The firebrand strategic affairs minister said the pain of Cyprus splitting into two along ethnic lines was worth the gain in an interview with the British weekly broadsheet.
And the leader of the Yisrael Beitenu (Israel is Our Home) party, who was sworn into office on Monday, branded Iran “the basis of an axis of evil which is a problem for all the world”.
The hardliner insisted that the best way to bring about peace in the Middle East would be for Jews and Arabs to live completely apart—including Israeli Arabs, who make up nearly a fifth of Israel’s citizens.
Lieberman, 48, is well-known for wanting to keep Israeli settlements in the West Bank while “in return” redrawing Israel’s border to eject thousands of Israeli Arabs.
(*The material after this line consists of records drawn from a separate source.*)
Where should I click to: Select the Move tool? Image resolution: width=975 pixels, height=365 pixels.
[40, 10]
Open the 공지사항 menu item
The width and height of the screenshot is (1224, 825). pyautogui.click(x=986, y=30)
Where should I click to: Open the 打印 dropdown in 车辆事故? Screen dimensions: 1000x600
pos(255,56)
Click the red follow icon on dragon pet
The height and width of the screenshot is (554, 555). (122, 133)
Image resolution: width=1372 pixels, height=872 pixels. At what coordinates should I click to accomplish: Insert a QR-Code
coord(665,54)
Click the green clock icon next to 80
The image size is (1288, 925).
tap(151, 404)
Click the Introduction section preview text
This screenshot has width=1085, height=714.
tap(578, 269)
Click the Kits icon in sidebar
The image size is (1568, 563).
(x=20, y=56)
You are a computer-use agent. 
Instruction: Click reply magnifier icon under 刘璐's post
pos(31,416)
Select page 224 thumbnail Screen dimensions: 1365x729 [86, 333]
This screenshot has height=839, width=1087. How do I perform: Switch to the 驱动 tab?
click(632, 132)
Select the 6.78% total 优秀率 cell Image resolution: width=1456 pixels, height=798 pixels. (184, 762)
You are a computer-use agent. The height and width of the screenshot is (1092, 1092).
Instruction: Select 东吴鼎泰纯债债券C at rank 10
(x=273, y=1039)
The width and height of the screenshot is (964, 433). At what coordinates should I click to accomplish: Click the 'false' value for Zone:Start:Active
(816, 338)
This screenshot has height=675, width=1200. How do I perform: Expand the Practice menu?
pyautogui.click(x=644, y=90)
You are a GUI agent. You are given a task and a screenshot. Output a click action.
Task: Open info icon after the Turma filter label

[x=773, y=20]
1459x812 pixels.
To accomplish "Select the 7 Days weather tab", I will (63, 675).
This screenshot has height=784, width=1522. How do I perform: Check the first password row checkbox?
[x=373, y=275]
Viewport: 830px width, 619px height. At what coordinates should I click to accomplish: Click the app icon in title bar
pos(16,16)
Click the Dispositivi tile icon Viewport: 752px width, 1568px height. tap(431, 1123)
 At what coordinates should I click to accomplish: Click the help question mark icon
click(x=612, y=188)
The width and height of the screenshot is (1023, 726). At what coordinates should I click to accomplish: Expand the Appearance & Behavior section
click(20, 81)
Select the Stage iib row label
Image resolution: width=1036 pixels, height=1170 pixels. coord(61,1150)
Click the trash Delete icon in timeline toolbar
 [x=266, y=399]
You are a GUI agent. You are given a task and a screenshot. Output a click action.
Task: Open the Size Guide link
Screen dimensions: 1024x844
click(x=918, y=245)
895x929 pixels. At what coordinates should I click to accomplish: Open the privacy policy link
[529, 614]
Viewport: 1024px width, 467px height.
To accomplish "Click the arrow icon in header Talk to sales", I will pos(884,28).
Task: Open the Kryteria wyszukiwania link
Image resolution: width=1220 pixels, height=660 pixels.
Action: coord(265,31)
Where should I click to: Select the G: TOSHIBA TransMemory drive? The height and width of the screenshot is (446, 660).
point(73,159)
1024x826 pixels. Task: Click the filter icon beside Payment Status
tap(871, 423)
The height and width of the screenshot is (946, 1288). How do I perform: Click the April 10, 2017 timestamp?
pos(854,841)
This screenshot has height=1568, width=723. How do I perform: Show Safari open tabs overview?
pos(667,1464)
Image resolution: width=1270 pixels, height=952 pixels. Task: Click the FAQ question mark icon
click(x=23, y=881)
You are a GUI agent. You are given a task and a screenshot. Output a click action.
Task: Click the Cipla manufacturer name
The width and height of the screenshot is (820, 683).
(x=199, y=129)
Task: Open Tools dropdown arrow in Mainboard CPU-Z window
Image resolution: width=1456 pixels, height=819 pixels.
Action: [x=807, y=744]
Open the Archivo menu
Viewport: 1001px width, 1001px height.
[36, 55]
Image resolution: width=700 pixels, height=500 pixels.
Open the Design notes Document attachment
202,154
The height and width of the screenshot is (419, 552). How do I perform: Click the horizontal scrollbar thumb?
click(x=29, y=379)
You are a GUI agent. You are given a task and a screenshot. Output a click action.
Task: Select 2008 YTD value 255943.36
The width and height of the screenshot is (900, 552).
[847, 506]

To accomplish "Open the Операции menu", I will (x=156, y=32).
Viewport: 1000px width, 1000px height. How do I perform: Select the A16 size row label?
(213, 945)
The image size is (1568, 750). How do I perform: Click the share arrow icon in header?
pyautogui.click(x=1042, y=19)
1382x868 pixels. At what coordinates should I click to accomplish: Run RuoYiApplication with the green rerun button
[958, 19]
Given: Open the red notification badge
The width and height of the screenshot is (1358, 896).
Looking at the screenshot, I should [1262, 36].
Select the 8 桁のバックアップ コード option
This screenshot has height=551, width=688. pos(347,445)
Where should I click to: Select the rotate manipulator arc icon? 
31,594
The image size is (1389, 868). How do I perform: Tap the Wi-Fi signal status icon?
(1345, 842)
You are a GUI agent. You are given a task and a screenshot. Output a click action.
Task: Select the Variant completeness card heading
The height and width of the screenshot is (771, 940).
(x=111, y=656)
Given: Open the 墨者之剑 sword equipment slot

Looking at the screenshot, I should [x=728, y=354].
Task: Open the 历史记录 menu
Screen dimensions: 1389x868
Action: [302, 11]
“Minorities are the biggest problem in the world,” the minister said.
“I think separation between two nations is the best solution. Cyprus is the best model. Before 1974, the Greeks and Turks lived together and there were frictions and bloodshed and terror.
“After 1974, they constituted all Turks on one part of the island, all Greeks on the other part of the island and there is stability and security.”
Reminded that thousands were forcibly driven from their homes, Lieberman said: “Yes, but the final result was better.”
An aide fleshed out Lieberman’s comments by adding: “Israeli Arabs don’t have to go. But if they stay they have to take an oath of allegiance to Israel as a Jewish Zionist state.”
Lieberman said Israel’s Arab minority was a “problem” which required “separation” from the Jewish state.
“We established Israel as a Jewish country”, he said.
“I want to provide an Israel that is a Jewish, Zionist country. It’s about what kind of country we want to see in the future. Either it will be an (ethnically mixed) country like any other, or it will continue as a Jewish country.”
Lieberman’s responsibilities include coordinating efforts to counter arch-enemy Iran’s nuclear programme.
Lieberman called for the world to unite against “an axis of evil” led by Tehran.
“Every week, the president of Iran declares his intention to destroy us,” he said.
“Iran is the biggest threat. It’s a problem for the whole world but Israel really has a bad location. We are on the front line between the clash of civilisations between the free world and the extremist Islamic world.”
The arrival of Lieberman in the government marked a turn to the right for a cabinet that took office only in May on a lynchpin of Prime Minister Ehud Olmert’s centrist Kadima party and its main coalition partner, the centre-left Labour party.